Government contracts can be incredibly lucrative for commercial construction contractors. From public schools to county courthouses, to airports and interstates, there is a constant stream of well-paying contracts up for grabs with a near-guarantee of payment for your work.
Once a company taps into the $270-billion public realm, subsequent public bids are much easier to secure. But breaking into the public sector is tough. Here are some tips to help strengthen your bid.
Start with the paperwork.
There is a lot of red-tape paperwork involved in bidding on a public sector project. This first step can trip up a lot of contractors. Get in front of the paperwork requirement by creating a list and tackling one item at a time.
The government has set out steps for the documents and certifications needed to apply for public projects. They include:
- • Identify your NAIC S Code, which will put your company into a particular industry classification.
- • Determine the size of your company using the SBA website’s size standard tool. A quarter of all government contracts must be awarded to small businesses, so if you qualify as one, that can give you an edge.
- • Register with Dun & Bradstreet to obtain a DUNS number, which allows you to submit bids for public contracts in your area.
- • Sign up with the Central Contractor Registration (SAM) database, in order to register and track those government jobs.
- • Join FedBizOpps.com, which delivers new relevant RFPs and contracts available for bid.
- • Look for subcontracting opportunities on government projects using the SBA’s SubNet database.
- • Connect with a Procurement Technical Assistance Center (APTAC) where you can sign up for classes, work with a counselor and attend networking events.
- • If your business is women- or minority-owned, be sure to register with the National Association of Women Business Owners or the National Minority Supplier Development Council.
Don’t underestimate the power of the internet.
Make sure you are well-represented online and that your website is current, with language specifically geared to government agencies.

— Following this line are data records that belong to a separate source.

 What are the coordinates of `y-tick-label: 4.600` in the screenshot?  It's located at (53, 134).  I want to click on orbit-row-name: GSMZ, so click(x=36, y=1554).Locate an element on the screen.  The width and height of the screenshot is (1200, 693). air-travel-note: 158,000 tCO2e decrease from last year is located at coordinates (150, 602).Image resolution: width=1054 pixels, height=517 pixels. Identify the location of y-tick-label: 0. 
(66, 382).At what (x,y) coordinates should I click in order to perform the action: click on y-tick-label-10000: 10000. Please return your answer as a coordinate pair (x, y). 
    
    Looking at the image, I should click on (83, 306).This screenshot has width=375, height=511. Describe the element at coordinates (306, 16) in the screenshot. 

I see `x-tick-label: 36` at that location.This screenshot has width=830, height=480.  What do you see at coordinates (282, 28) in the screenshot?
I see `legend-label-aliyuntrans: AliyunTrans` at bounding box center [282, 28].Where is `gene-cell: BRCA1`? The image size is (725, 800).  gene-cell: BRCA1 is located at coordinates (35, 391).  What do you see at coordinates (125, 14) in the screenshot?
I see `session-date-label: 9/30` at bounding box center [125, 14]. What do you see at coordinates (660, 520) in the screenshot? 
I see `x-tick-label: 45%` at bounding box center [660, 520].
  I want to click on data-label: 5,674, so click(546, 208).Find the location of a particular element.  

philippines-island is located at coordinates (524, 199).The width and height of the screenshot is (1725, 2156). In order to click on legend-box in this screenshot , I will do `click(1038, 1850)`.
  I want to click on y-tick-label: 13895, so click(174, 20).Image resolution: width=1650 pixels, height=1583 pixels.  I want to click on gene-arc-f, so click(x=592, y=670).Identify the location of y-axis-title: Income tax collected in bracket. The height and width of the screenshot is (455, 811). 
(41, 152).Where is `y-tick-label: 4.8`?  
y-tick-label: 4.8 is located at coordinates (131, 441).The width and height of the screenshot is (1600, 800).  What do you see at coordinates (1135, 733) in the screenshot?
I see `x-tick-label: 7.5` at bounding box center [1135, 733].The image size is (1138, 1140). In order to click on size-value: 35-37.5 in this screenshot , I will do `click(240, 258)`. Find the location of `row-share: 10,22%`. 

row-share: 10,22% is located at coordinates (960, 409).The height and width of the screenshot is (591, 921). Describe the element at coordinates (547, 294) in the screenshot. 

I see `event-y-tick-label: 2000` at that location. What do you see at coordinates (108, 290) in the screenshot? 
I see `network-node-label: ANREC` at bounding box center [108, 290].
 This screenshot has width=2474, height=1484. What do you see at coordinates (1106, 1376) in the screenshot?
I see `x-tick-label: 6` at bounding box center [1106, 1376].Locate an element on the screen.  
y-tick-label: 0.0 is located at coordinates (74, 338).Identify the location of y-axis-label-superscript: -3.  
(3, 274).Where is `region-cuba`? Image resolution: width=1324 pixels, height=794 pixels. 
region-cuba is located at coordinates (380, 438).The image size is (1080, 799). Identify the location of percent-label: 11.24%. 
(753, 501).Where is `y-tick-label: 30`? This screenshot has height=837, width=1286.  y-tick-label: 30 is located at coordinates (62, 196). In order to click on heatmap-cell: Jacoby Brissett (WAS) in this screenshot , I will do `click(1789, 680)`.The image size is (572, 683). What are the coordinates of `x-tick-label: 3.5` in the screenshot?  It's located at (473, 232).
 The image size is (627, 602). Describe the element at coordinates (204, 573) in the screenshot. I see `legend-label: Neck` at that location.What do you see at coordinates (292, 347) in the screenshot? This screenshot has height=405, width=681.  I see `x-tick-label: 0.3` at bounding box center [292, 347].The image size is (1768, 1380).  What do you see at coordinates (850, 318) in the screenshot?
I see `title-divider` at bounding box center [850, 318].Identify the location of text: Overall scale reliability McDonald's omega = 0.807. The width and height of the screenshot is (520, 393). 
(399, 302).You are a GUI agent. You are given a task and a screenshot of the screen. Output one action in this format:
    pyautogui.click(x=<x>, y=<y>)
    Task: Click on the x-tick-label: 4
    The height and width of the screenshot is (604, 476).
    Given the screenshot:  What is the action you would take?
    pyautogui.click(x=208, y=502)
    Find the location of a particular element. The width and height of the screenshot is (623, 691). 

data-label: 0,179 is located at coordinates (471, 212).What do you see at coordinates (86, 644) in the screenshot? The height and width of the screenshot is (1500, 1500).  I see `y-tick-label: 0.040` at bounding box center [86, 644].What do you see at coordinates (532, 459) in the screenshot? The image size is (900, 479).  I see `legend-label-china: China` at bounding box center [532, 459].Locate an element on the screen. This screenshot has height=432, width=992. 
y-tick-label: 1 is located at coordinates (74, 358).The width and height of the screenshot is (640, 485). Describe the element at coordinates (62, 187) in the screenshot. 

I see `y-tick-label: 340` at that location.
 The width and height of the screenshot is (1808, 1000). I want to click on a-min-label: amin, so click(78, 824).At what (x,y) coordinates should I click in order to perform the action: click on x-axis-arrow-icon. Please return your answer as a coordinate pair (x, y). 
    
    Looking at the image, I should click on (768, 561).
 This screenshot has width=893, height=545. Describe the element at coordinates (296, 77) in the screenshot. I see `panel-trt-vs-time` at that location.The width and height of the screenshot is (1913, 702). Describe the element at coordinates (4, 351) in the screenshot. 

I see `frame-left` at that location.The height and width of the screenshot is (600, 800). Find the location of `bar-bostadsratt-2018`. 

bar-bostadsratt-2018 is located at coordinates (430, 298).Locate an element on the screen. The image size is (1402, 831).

This is key, since beyond the information you submit, decision makers will frequently vet a company by looking at their online presence.
If your company has worked on other public projects, be sure those are visible on your site and link to a case study with details that back up your bid if possible. If you don’t have any public projects to showcase, look for projects similar to the one you are bidding on.
Keep an eye on your competition.
Keep your finger on the competition’s pulse by tracking contractors, contracts and future projects online. A little bit of sleuthing can give you a better idea of what your competitors are up to and help you gain an edge in positioning your company. Some of the free government-run websites worth checking out are:
Focus on your reputation and past performance.
Proving that you are an established business and financially stable is essential to securing a bid. Make sure you are cashflow positive and that your financials in order. An outside consultant or a CPA can be invaluable if you are unsure of your standing. Ultimately, the company that offers the most competitive bid with a strong track record of finishing jobs on time and with exceptional quality will secure the bid.
Failing to deliver on your first government bid because you took on a project that was too large or too challenging will make it unlikely for you to secure another public bid in the future. Your first public project should be well within your business’s comfort level.
Triple-check your bid amounts.
It can be tempting to lower your bid amount in order to beat out your competition and win the job. Remember that public entities will scrutinize your bid, and most will weed out bids that are unrealistically low.
Even if you were to get it past them, dropping your multiplier or dropping your profit margin puts the job at risk when a weather delay or unforeseen setback occurs, again preventing you from being able to do the job properly. It’s better to wait until the right bid goes through at a price that is appropriate to the job.
Be sure to have adequate funding in place.
One of the most challenging parts of securing a bid is proving that you have the money to do it right. Lacking the cash and mobilization capital to cover expenses like permitting and bond surety premiums can be a big hit on a company’s bottom line before the project has even started.
Over the last several years, many commercial contractors have scraped by with whatever cash they have until they submit their first pay app. Then, they seek out factoring or cash advance loans, a strategy that often results in difficulty making payroll or paying vendors for a few weeks before they receive the money and can put them in a cycle of debt.
Recently, commercial contractors have found a way out of that cycle by securing funding upfront to cover early expenses or to serve as a cushion before that first payment is received. That strategy also allows contractors to build the cost of the capital into their bid rather than have it come out of their profit margin later on. Companies that secure a loan in advance can bolster their bid by providing the property owner with a pre-approval letter.